Ponmocup: One of the world's most successful, oldest and largest botnet has infected 15 million to date machinemata and has looted millions of bank accounts.
We're talking about the Ponmοcup botnet rediscovered by eight Fox IT researchers. They report that the botnet in its heyday had under its control 2,4 million infected Appliances (2011) and currently powers about half a million systems.
Team Leader Maarten van Dantzig presented their work titled Ponmocup: A Giant Hidden in the Shadows [PDF] at the BotConf conference this week.
van Dantzig and researchers Danny Heppener, Frank Ruiz, Yonathan Klijnsma, Yun Zheng Hu Erik de Jong, Krijn de Mik, and Lennart Haagsma report that the malware first reported in 2006, it has powerful concealment capabilities that make it almost "invisible" and is the work of rather Russian developers.
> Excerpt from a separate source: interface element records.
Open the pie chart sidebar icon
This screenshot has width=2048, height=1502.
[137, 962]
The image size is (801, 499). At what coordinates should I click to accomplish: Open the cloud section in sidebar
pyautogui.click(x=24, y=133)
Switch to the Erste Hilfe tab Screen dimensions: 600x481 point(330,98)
"Compared to other botnets, Ponmocup is one of the largest that has been active today for nine consecutive years. It is also one of the biggest running, but it is very rare to notice it "says van Dantzig.
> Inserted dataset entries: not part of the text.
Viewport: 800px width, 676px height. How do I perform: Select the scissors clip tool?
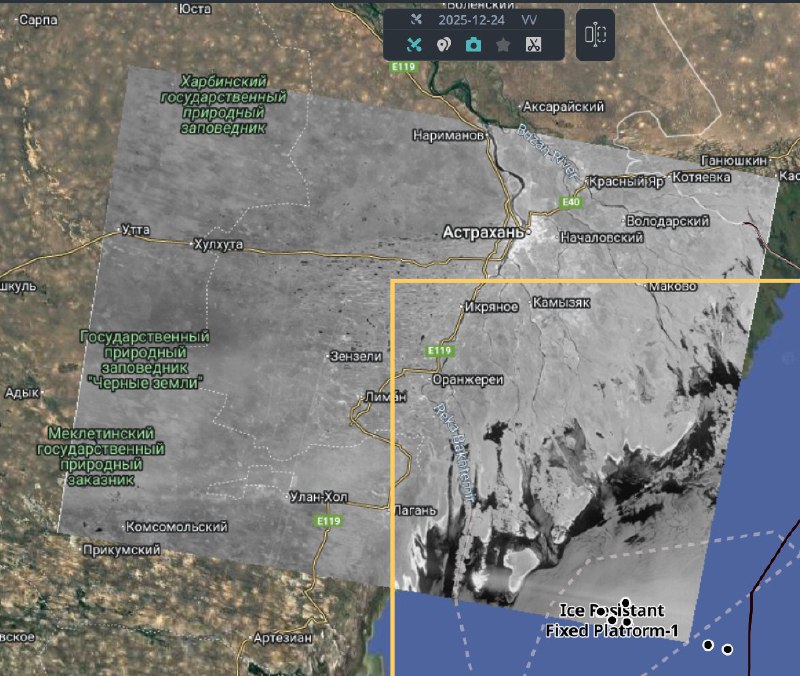tap(533, 44)
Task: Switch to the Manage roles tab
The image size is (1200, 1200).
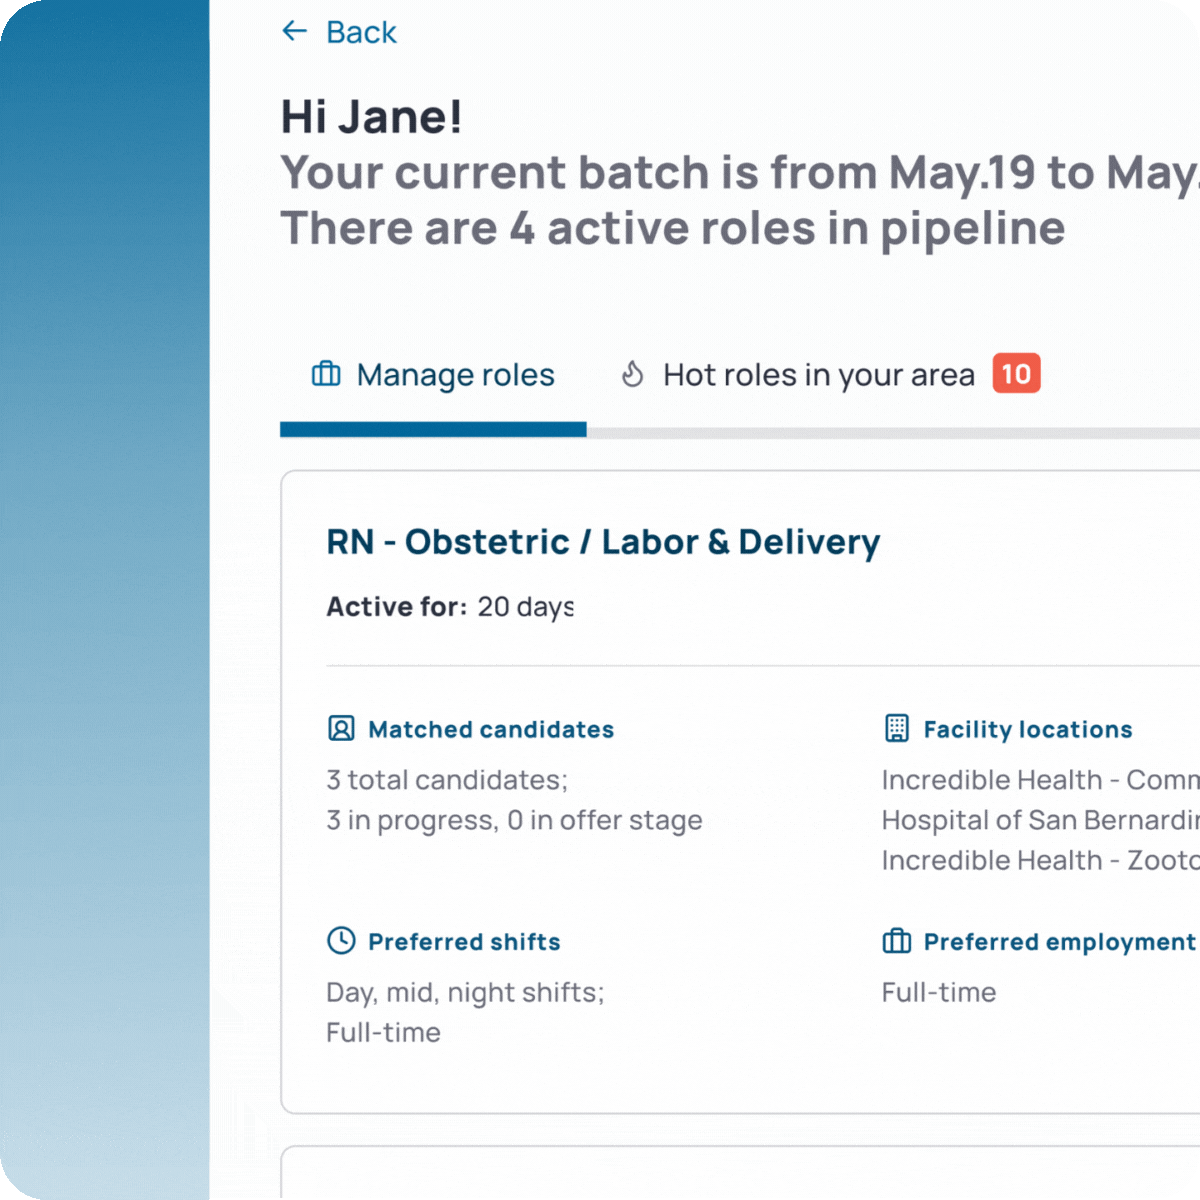Action: 455,375
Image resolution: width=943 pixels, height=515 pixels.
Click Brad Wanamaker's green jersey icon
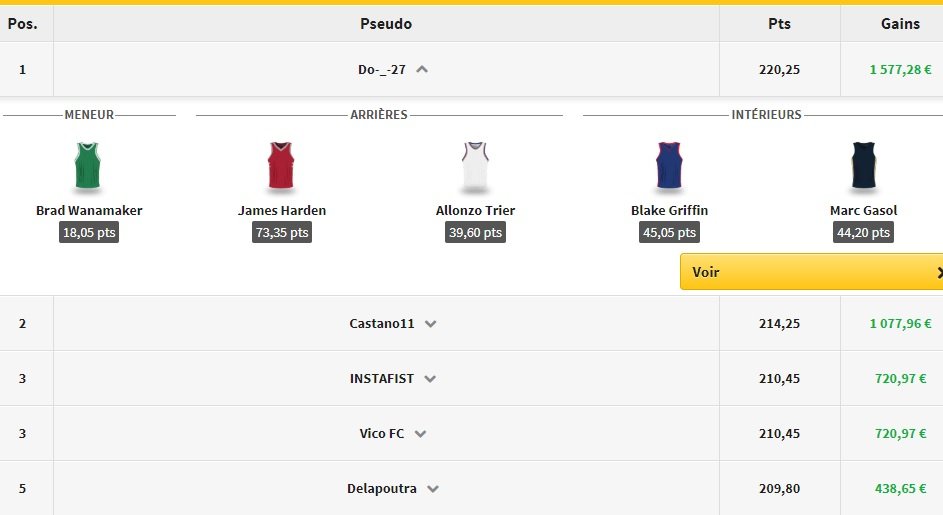89,166
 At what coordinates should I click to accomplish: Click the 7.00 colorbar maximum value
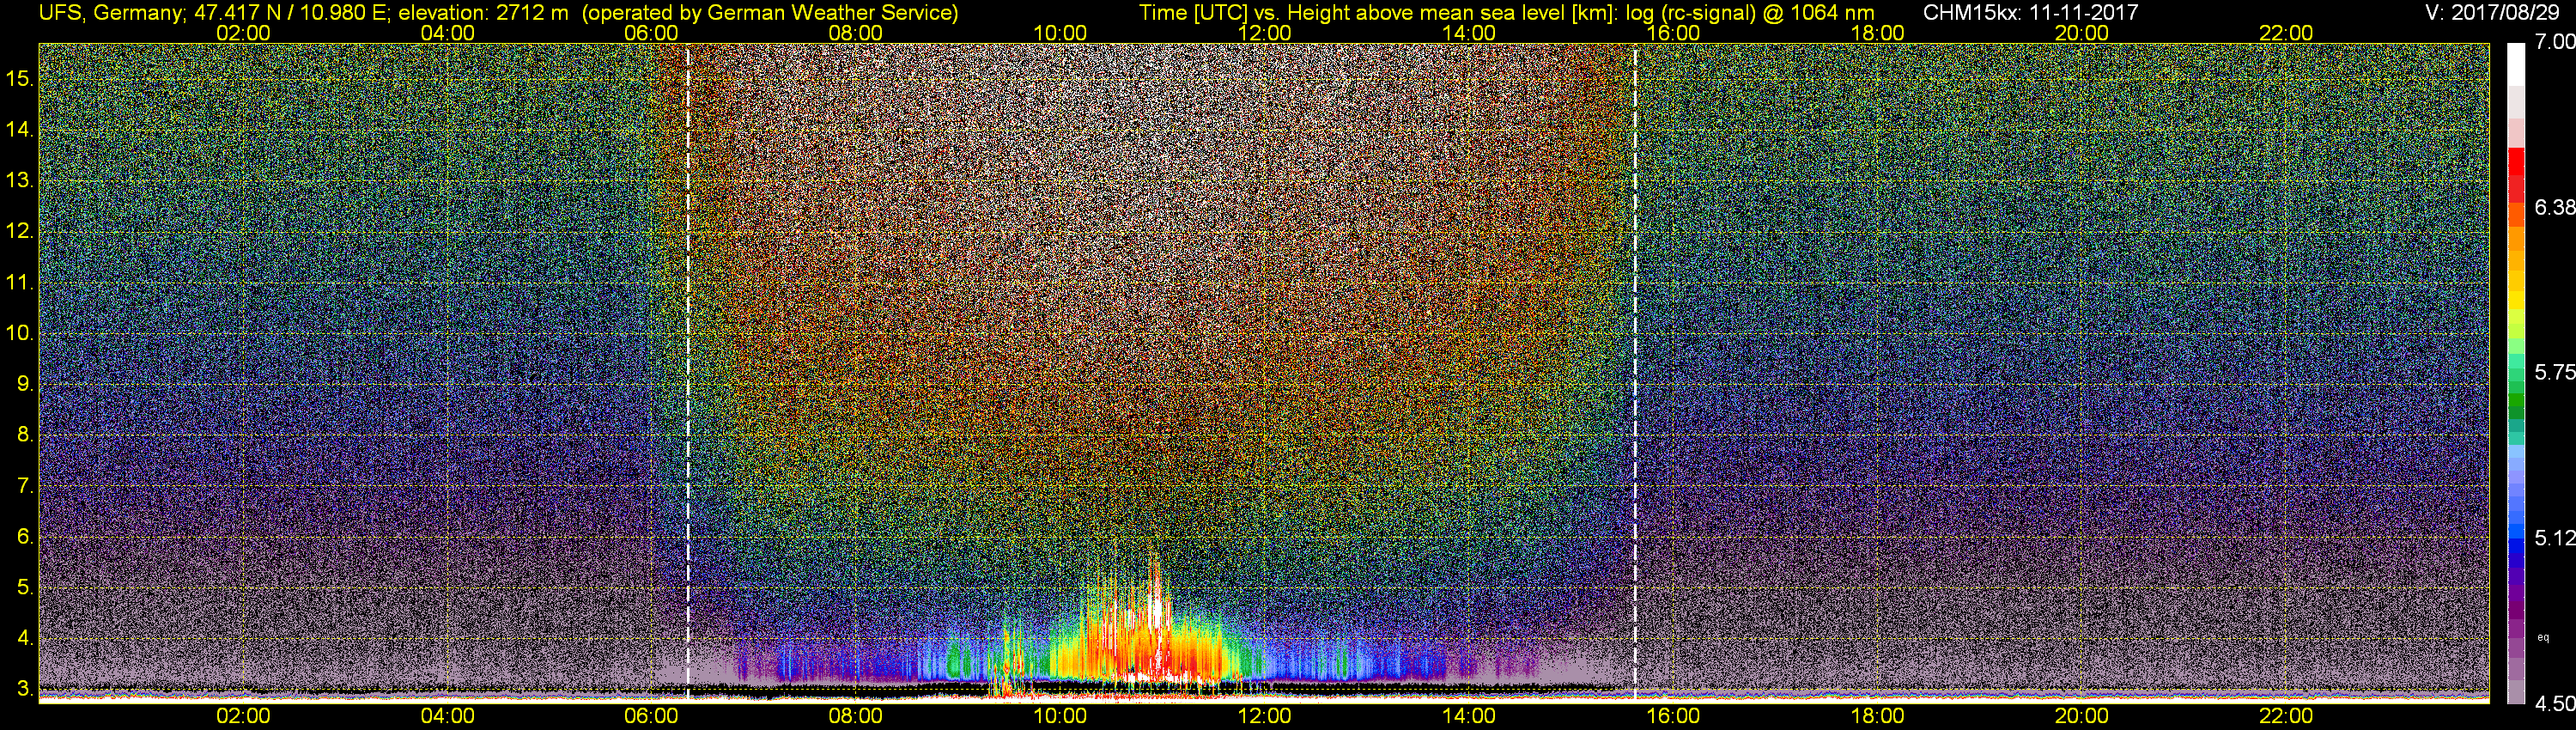click(x=2554, y=42)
"Although it is difficult to quantify the exact amount of money that the Ponmocup botnet has stolen, it is possible that it already has several million dollars. ”
"Its infrastructure is complex, distributed and extended, with servers running, with exclusive tasks."
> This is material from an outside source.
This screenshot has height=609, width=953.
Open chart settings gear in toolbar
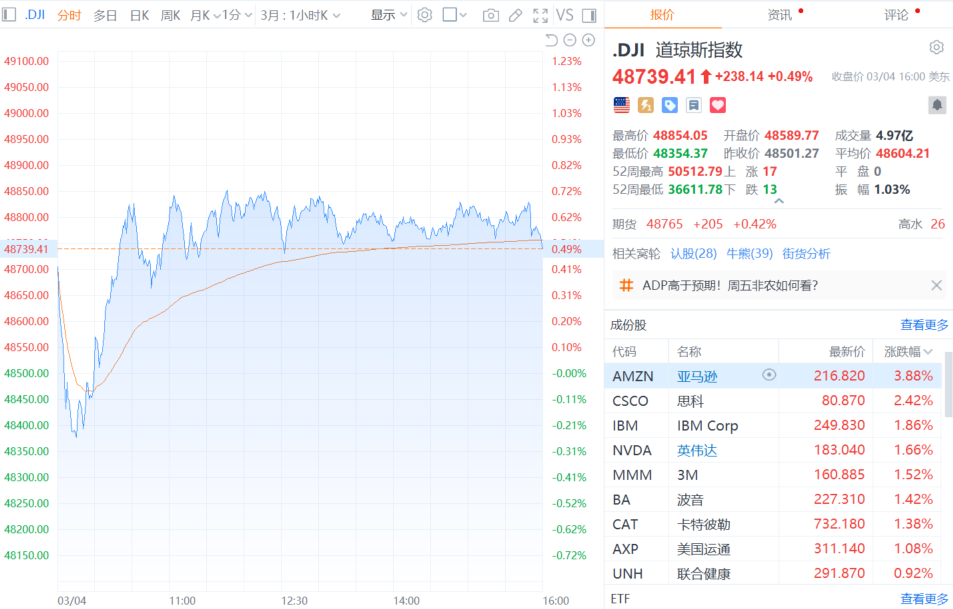tap(424, 15)
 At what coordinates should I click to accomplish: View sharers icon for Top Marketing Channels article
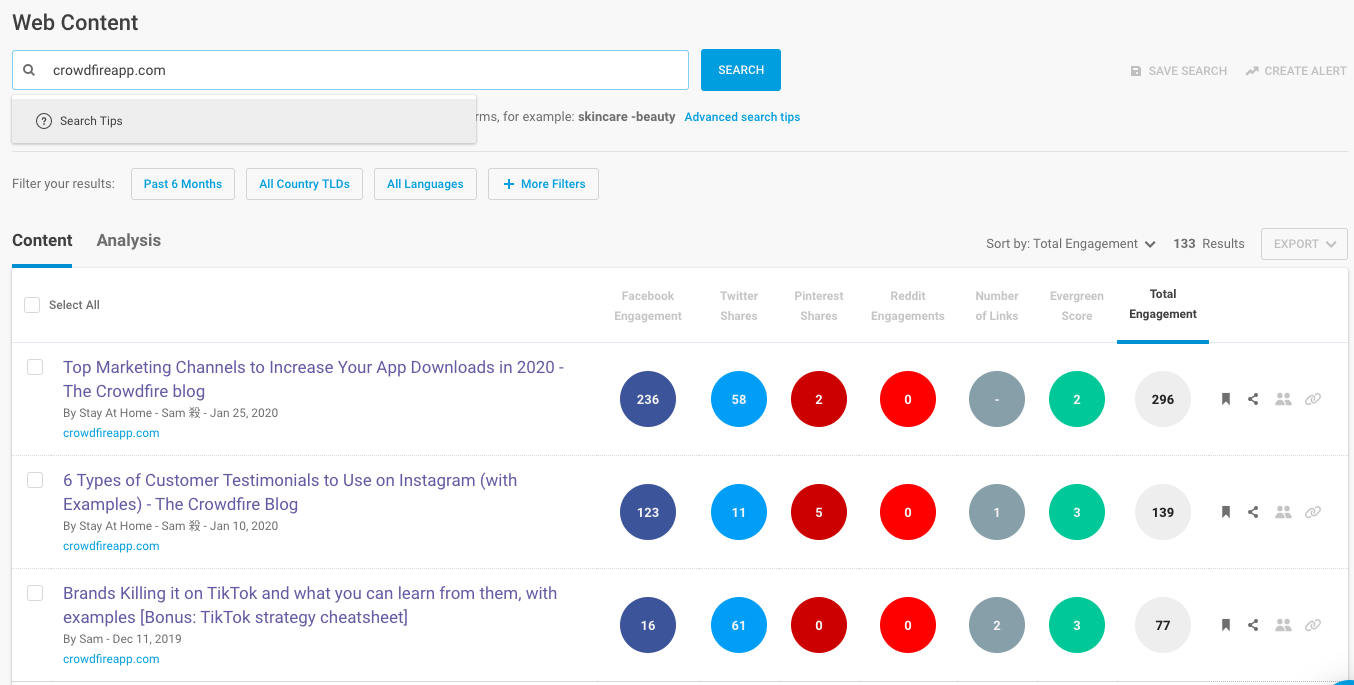coord(1284,399)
Ο Van Dantzig αναφέρει ότι οι επιτιθέμενοι διατηρούν ολοκληρωμένη υποδομή που έχει δοκιμαστεί η ποιότητα της με τον χρόνο, είναι τεχνολογικά εξελιγμένοι στα λειτουργικά των Windows και έχουν περίπου 10 χρόνια εμπειρίας στην ανάπτυξη malware.
So far, researchers have discovered around 25 unique plug-ins and 4000 variants that show continued growth.
Malicious software includes anti-analysis tricks, and intelligently uses beneficial loads to confuse analysts.
For more technical details read the PDF.